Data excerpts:
------------------------------------

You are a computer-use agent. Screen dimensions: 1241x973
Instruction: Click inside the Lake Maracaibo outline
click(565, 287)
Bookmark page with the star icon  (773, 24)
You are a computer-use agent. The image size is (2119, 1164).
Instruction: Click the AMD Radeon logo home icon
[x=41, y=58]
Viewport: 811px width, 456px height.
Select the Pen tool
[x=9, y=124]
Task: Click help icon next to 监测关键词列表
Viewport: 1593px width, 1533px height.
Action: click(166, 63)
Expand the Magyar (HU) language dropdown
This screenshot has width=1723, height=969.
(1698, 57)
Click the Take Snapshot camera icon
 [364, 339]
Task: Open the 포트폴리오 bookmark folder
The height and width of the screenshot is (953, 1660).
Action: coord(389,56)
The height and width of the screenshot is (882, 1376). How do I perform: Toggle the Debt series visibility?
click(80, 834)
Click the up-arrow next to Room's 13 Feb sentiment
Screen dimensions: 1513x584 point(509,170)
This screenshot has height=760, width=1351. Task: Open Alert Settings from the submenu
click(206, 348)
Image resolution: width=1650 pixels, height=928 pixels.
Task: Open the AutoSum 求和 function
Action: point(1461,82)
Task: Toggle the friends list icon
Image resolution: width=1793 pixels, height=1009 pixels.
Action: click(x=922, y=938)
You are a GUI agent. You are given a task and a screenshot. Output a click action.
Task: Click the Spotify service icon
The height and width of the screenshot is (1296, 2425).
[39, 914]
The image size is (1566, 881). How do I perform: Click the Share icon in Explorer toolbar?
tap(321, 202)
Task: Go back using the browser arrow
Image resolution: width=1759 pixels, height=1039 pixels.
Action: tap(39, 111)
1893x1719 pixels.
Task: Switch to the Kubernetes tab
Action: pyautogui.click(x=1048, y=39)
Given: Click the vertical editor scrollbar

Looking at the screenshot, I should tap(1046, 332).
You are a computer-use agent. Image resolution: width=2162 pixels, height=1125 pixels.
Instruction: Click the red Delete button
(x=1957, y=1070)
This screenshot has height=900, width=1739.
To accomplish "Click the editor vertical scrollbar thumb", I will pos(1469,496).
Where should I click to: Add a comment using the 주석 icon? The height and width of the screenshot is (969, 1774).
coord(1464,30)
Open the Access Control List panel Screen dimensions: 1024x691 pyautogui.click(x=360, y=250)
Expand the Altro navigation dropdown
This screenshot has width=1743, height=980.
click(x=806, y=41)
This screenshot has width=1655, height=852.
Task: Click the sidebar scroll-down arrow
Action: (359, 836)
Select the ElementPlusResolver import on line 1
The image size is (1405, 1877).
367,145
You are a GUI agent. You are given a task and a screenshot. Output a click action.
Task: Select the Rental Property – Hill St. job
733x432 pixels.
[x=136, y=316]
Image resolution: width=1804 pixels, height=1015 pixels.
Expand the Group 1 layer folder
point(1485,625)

------------------------------------

Which lines run from the one containing "You are a computer-use agent. Image" to the end of the entries above? Print them exactly, both ends included, and nothing else.

You are a computer-use agent. Image resolution: width=2162 pixels, height=1125 pixels.
Instruction: Click the red Delete button
(x=1957, y=1070)
This screenshot has height=900, width=1739.
To accomplish "Click the editor vertical scrollbar thumb", I will pos(1469,496).
Where should I click to: Add a comment using the 주석 icon? The height and width of the screenshot is (969, 1774).
coord(1464,30)
Open the Access Control List panel Screen dimensions: 1024x691 pyautogui.click(x=360, y=250)
Expand the Altro navigation dropdown
This screenshot has width=1743, height=980.
click(x=806, y=41)
This screenshot has width=1655, height=852.
Task: Click the sidebar scroll-down arrow
Action: (359, 836)
Select the ElementPlusResolver import on line 1
The image size is (1405, 1877).
367,145
You are a GUI agent. You are given a task and a screenshot. Output a click action.
Task: Select the Rental Property – Hill St. job
733x432 pixels.
[x=136, y=316]
Image resolution: width=1804 pixels, height=1015 pixels.
Expand the Group 1 layer folder
point(1485,625)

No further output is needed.